In that case, both players still can make queens, but one king and one queen is not enough to checkmate the opponent, simply because there is no corner to drive the opponent king. Consider the below position in a square chessboard:

![enter image description here

If it is white's move, then Qg7 is mate. If it is black's move, then black has to play Kg8, and Qg7 is still checkmate.

This mate exploit the fact that black king could not escape from the corner the move before. But if the board is cylindrical, then black has the move Ka8!.

On the other hand, if white had a pawn on b7, then after Qg7, would have been a checkmate because unlike 2D board, white queen also controls the a7 square.

enter image description here

So, the question is:

What is the minimum total value of the pieces that you can deliver a forced checkmate as white, in a cylindrical chessboard to a single black king?

Note that forced means you cannot assume a position, but only a material balance.

The values for the pieces:

Pawn: 1  
Bishop: 3  
Knight: 3  
Rook: 5  
Queen: 9

If a pawn promotes to any piece, then it means the value of the pawn is changed to that piece.
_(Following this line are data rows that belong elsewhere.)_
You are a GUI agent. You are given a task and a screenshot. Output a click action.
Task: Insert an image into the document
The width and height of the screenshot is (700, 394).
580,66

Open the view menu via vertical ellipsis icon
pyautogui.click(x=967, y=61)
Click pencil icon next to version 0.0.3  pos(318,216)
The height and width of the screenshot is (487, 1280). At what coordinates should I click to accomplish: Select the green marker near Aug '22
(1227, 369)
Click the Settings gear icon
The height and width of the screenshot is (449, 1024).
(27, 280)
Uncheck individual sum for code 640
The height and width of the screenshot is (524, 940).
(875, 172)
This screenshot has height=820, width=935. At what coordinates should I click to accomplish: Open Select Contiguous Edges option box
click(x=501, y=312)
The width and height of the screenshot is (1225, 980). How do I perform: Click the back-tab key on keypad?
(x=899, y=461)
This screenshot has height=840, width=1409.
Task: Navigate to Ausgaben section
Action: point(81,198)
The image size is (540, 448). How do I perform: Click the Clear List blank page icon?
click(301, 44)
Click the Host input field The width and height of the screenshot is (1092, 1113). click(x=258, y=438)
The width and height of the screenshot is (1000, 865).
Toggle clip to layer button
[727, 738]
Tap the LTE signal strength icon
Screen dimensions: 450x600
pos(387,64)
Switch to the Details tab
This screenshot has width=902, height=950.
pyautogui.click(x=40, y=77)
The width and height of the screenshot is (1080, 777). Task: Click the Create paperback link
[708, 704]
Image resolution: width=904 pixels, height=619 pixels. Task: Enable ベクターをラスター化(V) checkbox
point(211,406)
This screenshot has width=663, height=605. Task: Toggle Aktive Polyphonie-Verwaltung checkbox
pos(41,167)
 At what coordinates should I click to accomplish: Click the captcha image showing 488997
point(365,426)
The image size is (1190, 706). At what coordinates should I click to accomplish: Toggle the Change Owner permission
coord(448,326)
The score is calculated by the final position on the board.

I have modified the value of the knight, because it no longer is a passive piece at the edge of the board. On the other hand, bishop still controls the same amount of squares.

As @Sleafar pointed out in the comments, you can actually deliver checkmate with a queen and a king in a cylindrical board. But it is still 9. What is the minimum?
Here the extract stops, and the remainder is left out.